Beim Espresso handelt es sich um einen speziellen Kaffee, dessen Qualität nicht von der Bohnensorte, sondern von der Zubereitungsart abhängt. Die Mailänder erfanden um 1900 die Methode, bei der das heiße Wasser mit einem Druck von über einem Bar durch das fein gemahlene Kaffeemehl gepresst wird. Die Bohnen müssen dunkel geröstet sein, damit echter Espresso entsteht. Der Druck kommt allein durch einen Ventileffekt zustande, wenn das Wasser im unteren Bereich der typischen kleinen Espressokocher verdampft, dann nach oben durch das schmale Rohr steigt und dort ausventiliert - das bedarf eines Druckes von über einer Atmosphäre, die physikalisch als Hochdruck definiert ist. Im oberen Teil trifft das heiße Wasser-Dampf-Gemisch auf das Kaffeepulver und erzeugt auf diese Weise das besondere Aroma. Moderne Kaffeemaschinen wie die von Siemens arbeiten damit.

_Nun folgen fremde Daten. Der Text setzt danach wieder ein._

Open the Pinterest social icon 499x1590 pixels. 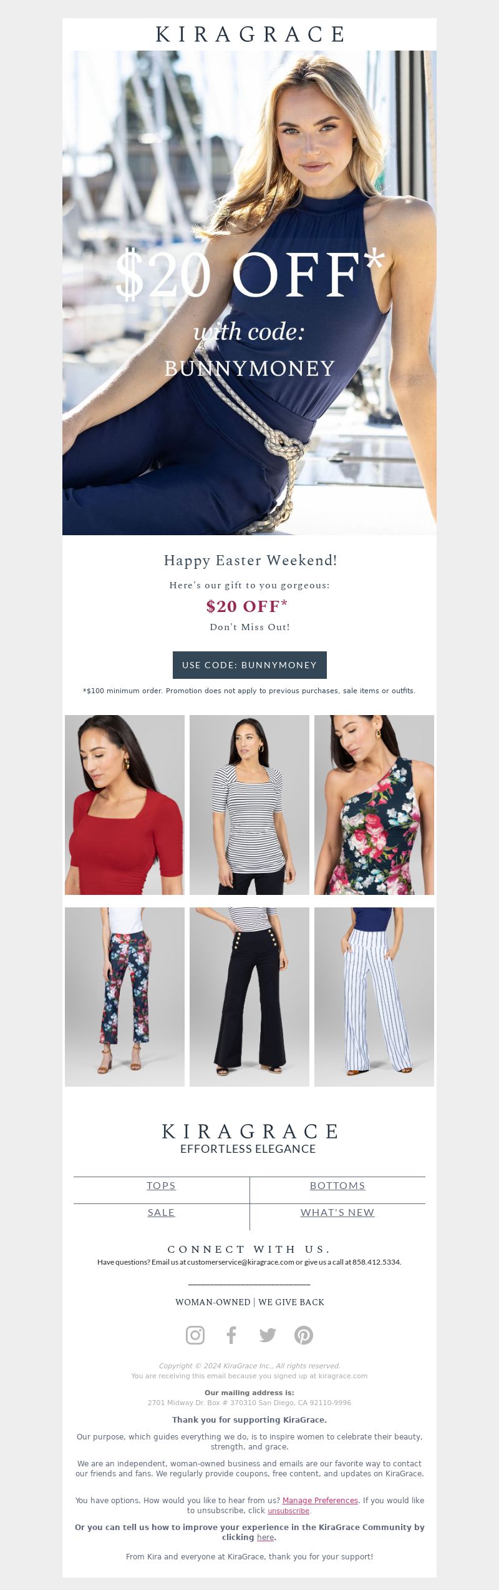[x=304, y=1335]
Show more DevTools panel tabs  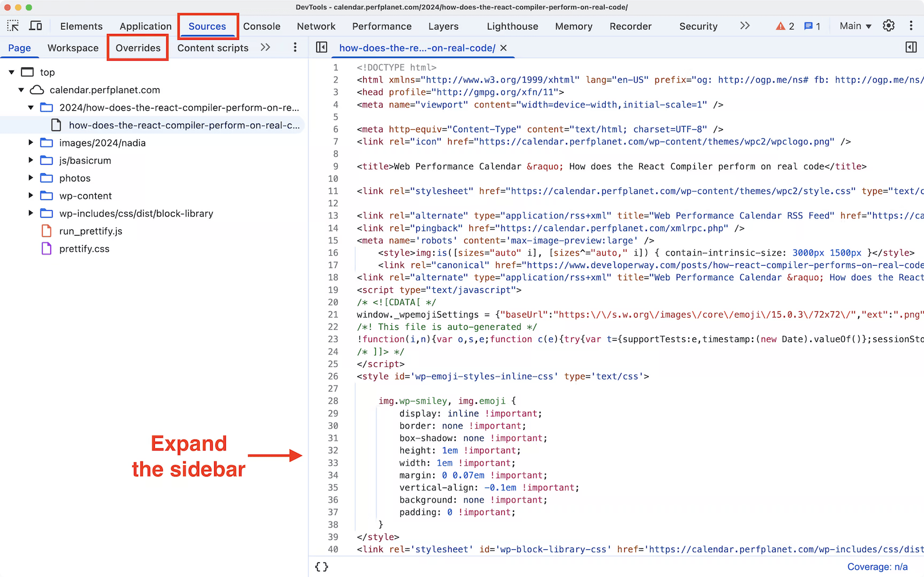745,26
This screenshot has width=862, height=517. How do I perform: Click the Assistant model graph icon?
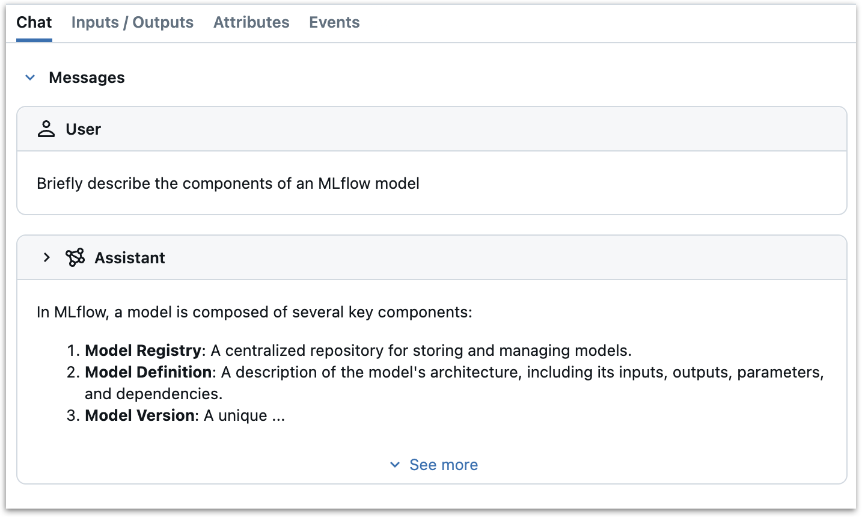tap(75, 258)
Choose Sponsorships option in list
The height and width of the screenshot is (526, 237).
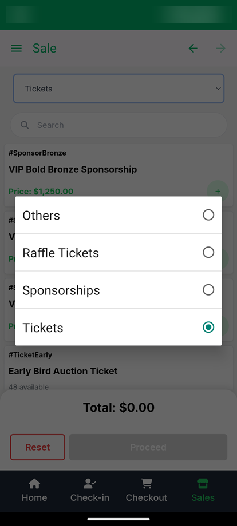coord(118,290)
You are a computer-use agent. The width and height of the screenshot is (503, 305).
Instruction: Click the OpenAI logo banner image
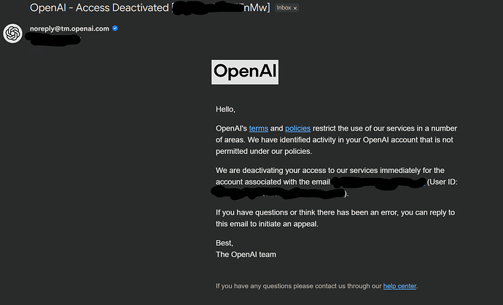tap(244, 72)
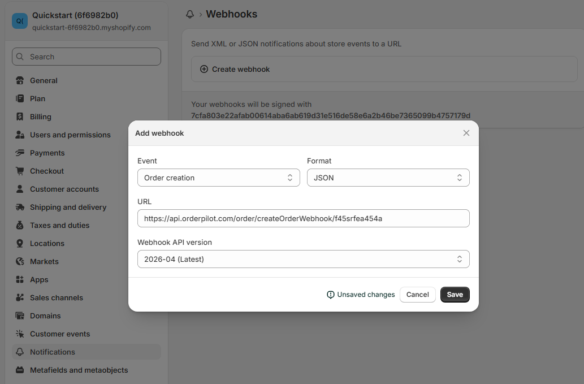
Task: Click the Create webhook option
Action: 235,68
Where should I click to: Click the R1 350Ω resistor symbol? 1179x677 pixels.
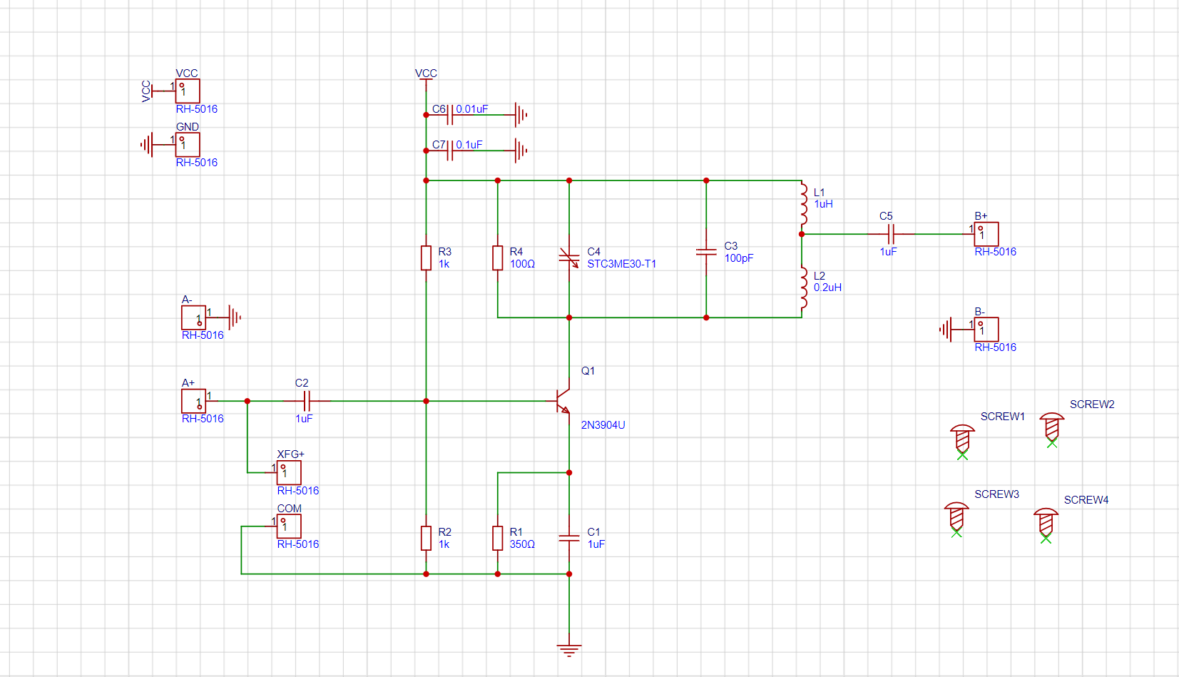click(x=498, y=538)
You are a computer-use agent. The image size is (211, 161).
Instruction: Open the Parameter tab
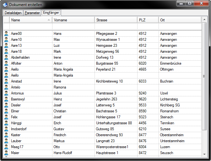click(32, 13)
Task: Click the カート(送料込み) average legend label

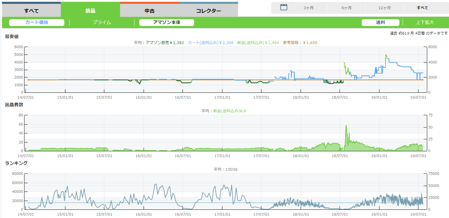Action: point(210,43)
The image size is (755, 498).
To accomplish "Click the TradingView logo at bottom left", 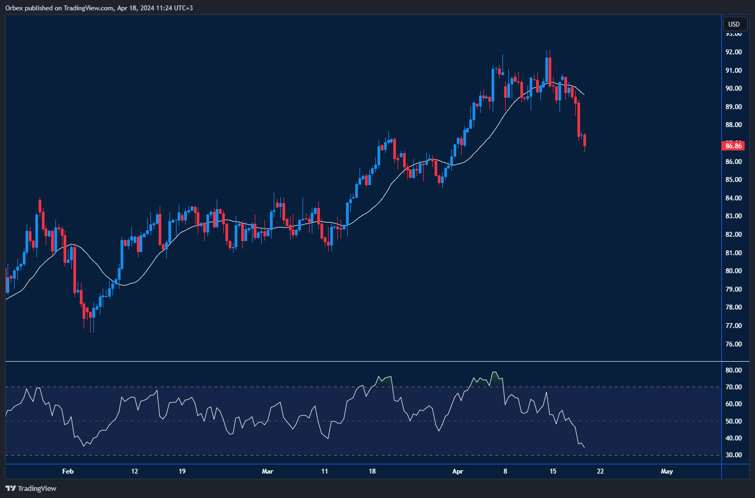I will tap(31, 488).
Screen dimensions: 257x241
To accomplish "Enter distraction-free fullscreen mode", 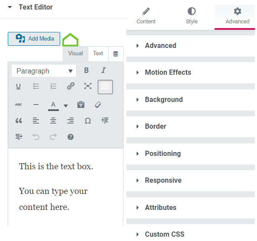I will pyautogui.click(x=88, y=86).
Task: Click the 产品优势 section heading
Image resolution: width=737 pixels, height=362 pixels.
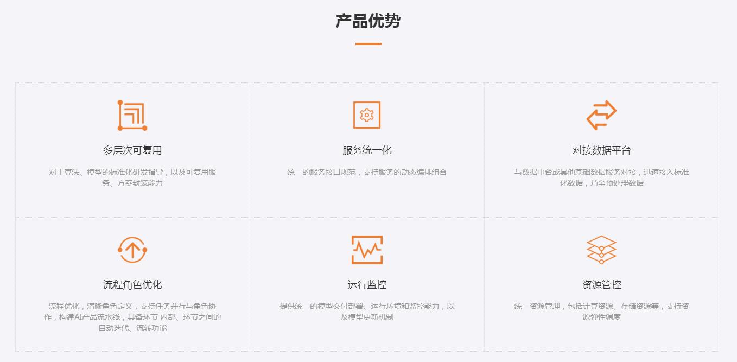Action: point(368,21)
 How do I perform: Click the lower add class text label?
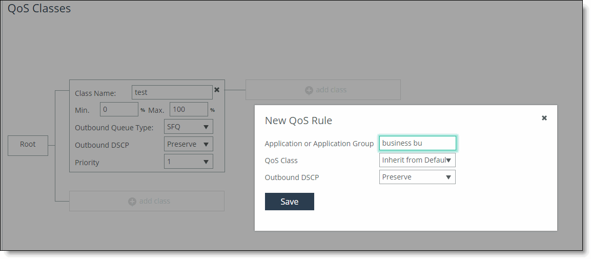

Kaffee mit besonderer Konsistenz
Das entstehende Kaffeegetränk ist konzentrierter, wenn auch nicht 'dicker' als herkömmlicher Filterkaffee, vielmehr kommen andere Inhaltsstoffe und Aromen besser zur Geltung. Oben trägt ein jeder Espresso eine Crema, die haselnussbraune, dichte Schicht. Er ist übrigens von vornherein nicht stärker als andere Zubereitungsarten. Im Gegenteil: Die starke Röstung hat das Koffein leicht reduziert. Das gleicht sich freilich durch die andere Kaffeepulver-Wasser-Mischung aus, das Verhältnis zum Filterkaffee beträgt 1:5. Zum Servieren verwendet man vorgewärmte, kleine und dickwandige Tassen mit einer Füllmenge bis ca. 40 ml. Manche Genießer trinken ihren Espresso süß, andere wiederum ungesüßt, Milch oder Sahne sind jedoch verpönt. Dazu servieren Italiener und Portugiesen beispielsweise obligatorisch ein Glas Wasser, was auf der lange (bis ins 21. Jahrhundert) verbreiteten Legende beruht, starke Kaffeegetränke würden dem Körper Wasser entziehen. Das ist inzwischen widerlegt, Menschen können auch Kaffeevariationen und nichts sonst trinken, ohne Schaden zu nehmen. Das beste Beispiel hierfür liefert Agent Gibbs aus der Serie NCIS, der sich vom braunen Genussmittel ernährt.
Espresso als wichtigster Kaffee in Südeuropa
In Ländern wie Italien, Portugal und Spanien ist Espresso das absolut dominierende Kaffeegetränk. Die Sorten Cappuccino und Latte Macchiato stammen ohnehin nicht aus Italien, vielmehr wurden sie von italienischen Baristas in Deutschland erfunden. Die Kaffeespezialisten siedelten sich ab den 1950er Jahren hierzulande an und stellten fest, dass Deutsche eine Milchkaffeemischung bevorzugen (die Franzosen noch viel mehr), also kreierten sie flugs die heute so beliebten Sorten und reimportierten sie auch nach Italien. Urlaubern im Süden wird indes auffallen, dass am Mittelmeer vorwiegend Espresso serviert wird. Unseren deutschen Filterkaffee mit Milch kennt man in kleineren Orten gar nicht, Latte und Cappuccino gibt es eigentlich eher dort, wo viele Touristen auftauchen, die diese Getränke für traditionell italienisch halten. Auch etymologisch ist das nachzuvollziehen, denn in Portugal heißt Espresso schlicht 'café, auch in Frankreich wird bei der 'café'-Bestellung Espresso serviert, während das, was Deutsche gemeint haben, der große französische Mix aus Milch und Kaffee ist, in den die Franzosen morgens ihre Croissants tunken. Die Schweizer wiederum kennen den Espresso lungo, der vor allem in der italienischen Schweiz um Lugano weit verbreitet ist und einfach die doppelte bis dreifache Menge - so viel wie unser Kaffee - enthält.